In September 1882, the Austral left England for its second voyage to Sydney, which it reached on November 3.
The Bulli Coal Company’s collier Woonona was contracted to coal the Austral while the latter was berthed at Circular Quay. The Austral had 15 coaling ports along her hull – eight on the starboard side and seven on the port side – each of which was 1m by 0.7m and about 1.4m above the waterline when the ship was free of cargo.
But after just 230t of coal had been loaded, the Austral suddenly listed to starboard. It took the crew of the Woonona five hours to remove some cargo and to spread the coal in the Austral to trim the ship, after which it was moved to a mooring off Neutral Bay. Coaling of the Austral resumed at its mooring at 10pm on November 10. The coal was loaded at a rate of 25-30t an hour and it wasn’t long before the ship again began to list, although it was not sufficient to cause concern to the crews of the Austral or the Woonona.

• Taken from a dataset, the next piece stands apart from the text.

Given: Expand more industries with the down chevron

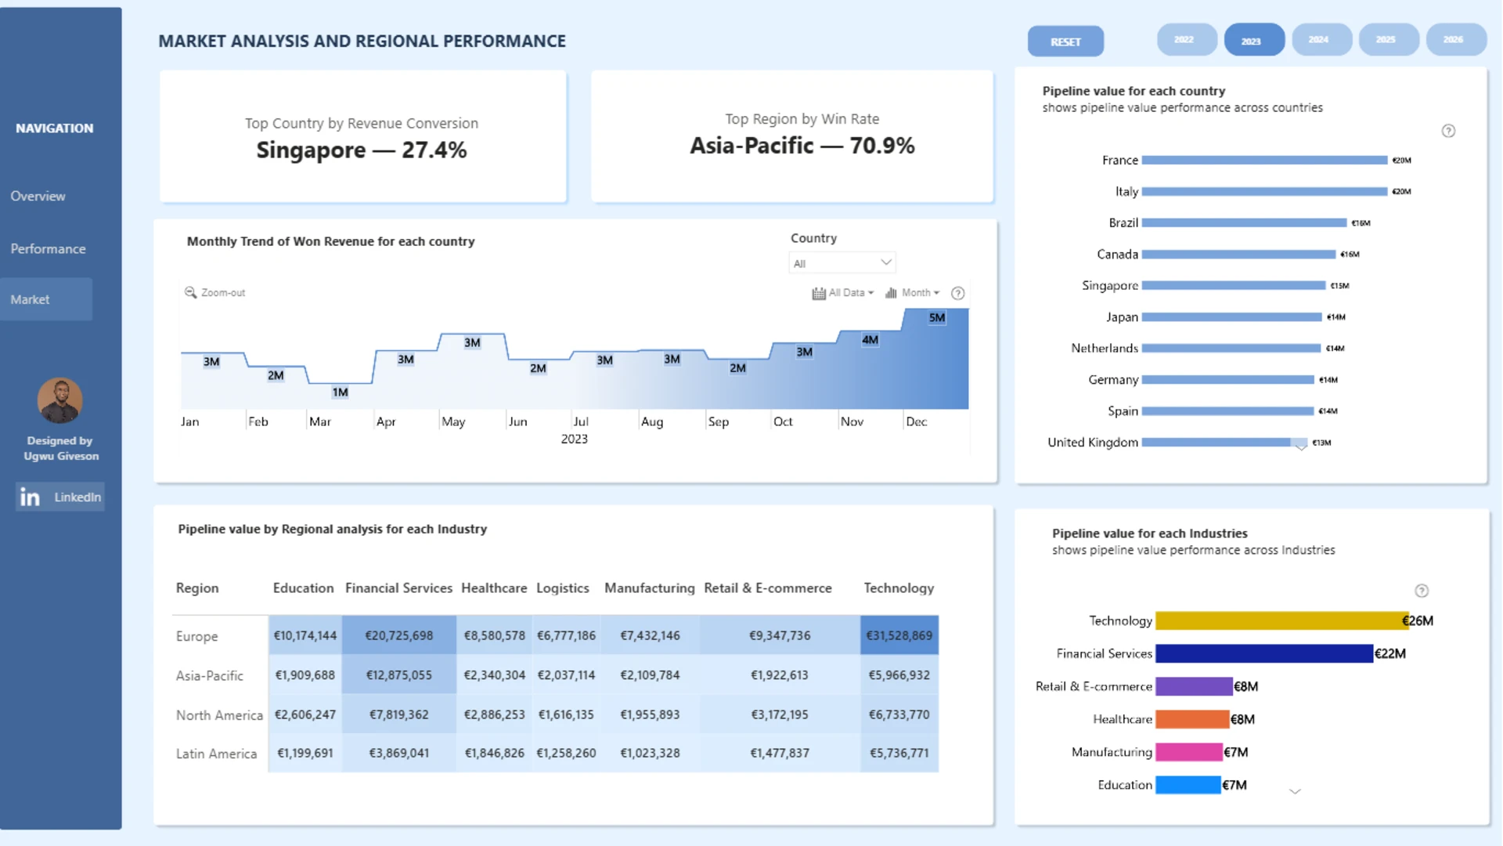Looking at the screenshot, I should pos(1295,791).
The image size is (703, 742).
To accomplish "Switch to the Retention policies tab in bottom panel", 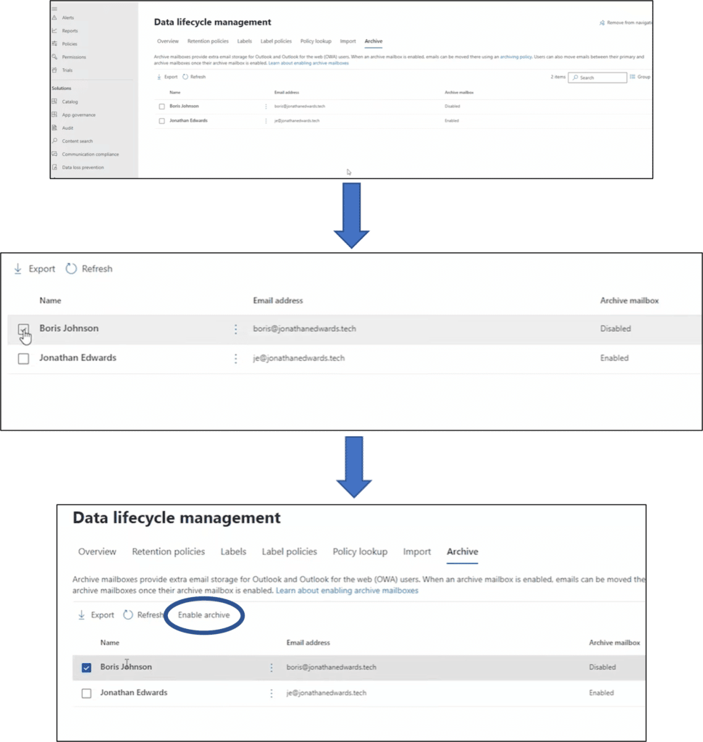I will pos(168,551).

But at 3.50am on November 11, water began gushing into the Austral’s coal bunkers and the ship listed dangerously to starboard, threatening the Woonona.
Just 20 minutes after the first warning, the hull of the Austral disappeared beneath the water’s surface and settled on the bed of the harbour. Five men were trapped in the Austral and drowned. The morning light revealed the bizarre sight of the Austral’s four masts and two funnels protruding from the water.
At the coroner’s inquiry into the deaths of the five men, the Austral’s captain, chief engineer and chief officer were found guilty of “a grave error of judgment” for not ensuring any senior officer was in charge during the loading of coal into the ship. To the dismay of many, however, it was decided the Court of Marine Inquiry into the sinking would be held in London, rather than Sydney.
In the meantime, various experts suggested ways in which the Austral could be raised.
Engineers from England who arrived in Sydney in early January suggested flotation using caissons but local engineers favoured the building of a coffer dam, which called for the sides of the ship to be built up above the surface of the harbour, after which the water would be pumped out of it. The local engineers won out and a coffer dam was built using a team of 16 divers and more than 80 other men, who effectively increased the height of the ship’s hull by 5m over six weeks.
On February 27, 1883, 10 pumps began pumping water out of the ship at a rate of 280t an hour, until the ship was raised to the surface after four months sitting on the bottom of the harbour, after which she was towed to shallower waters. Over the next two months the ship’s engines were overhauled and makeshift repairs were carried out.
On May 28, 1883, a sea trial was undertaken to ensure the Austral was fit for the return to England, after which she sailed for home on June 9 seven months after her arrival in Sydney. Once back in England, the Austral underwent a series of stability tests to determine the cause of her sinking.
At the Court of Marine Inquiry in London, the ship’s designer admitted he had not carried out such tests on the ship because he “did not think it necessary to do so”. The court found the sinking was the result of a series of small mistakes, including the lack of stability testing, the insufficient number of senior officers on board and the lack of senior officers supervising the coal loading.
As one Sydney newspaper wrote: “The sinking of the magnificent Orient steamer Austral is an occurrence almost without precedence in the annals of maritime history”.
By April 1884, the Austral had been reconditioned and was back in service, and in January 1885 she re-entered Sydney Harbour.
But there was more tragedy to come for the crew of the Austral – in February 1886, three crew members drowned off Dobroyd Head after their whaleboat was capsized by a wave on the bombora. The search for the men’s bodies continued for a week until Sydneysiders woke to read that a foot and some clothing belonging to one of the crewmen had been found inside a shark that had been caught the same day the crewmen had drowned but was not cut open until a week later.
Over the following years the Austral made another 50 voyages between England and Australia before she was finally was sold to ship breakers in Genoa in late 1903.